Several email enquiries over the following months were in-replied by the DFO, however this is not unusual for India, so when it was time to return to the mountain this year – September 2014, it was in as optimistic a frame of mind as ever and my morning walk over to the place where those saplings had stood so neglected under a fateful shadow the previous two years, was jaunty.
It took some time to digest the huge piles of dead saplings; I was overwhelmed with defeat, choked tears, surges of hopelessness passed through my body as if all the desolation of thirty-five accumulated India years resurged a tsunami that poured out my eyes and ears and the very pores of my skin, out over the wasted heaps of our most precious possessions, representatives of the entire Botanical Kingdom – the ones who have only ever generously given.

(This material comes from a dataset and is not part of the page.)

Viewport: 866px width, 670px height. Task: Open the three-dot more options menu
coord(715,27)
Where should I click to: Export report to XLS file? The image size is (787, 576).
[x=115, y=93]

Since the beginning they have purified our air, provided all our food and fuel, protected our waters, shaded us from heat, enlivened us with flowers, fruit and medicines, rejuvenated us and inspired our creativity all the livelong days and nights since the beginning of time.
They all died in their root-bound plastic packets. They died of neglect and total lack of respect. They died at the hand of ignorance, greed and basic human shoddiness. I am ashamed of all the pleasure I ever took in greening Arunachala. It wasn’t worth this.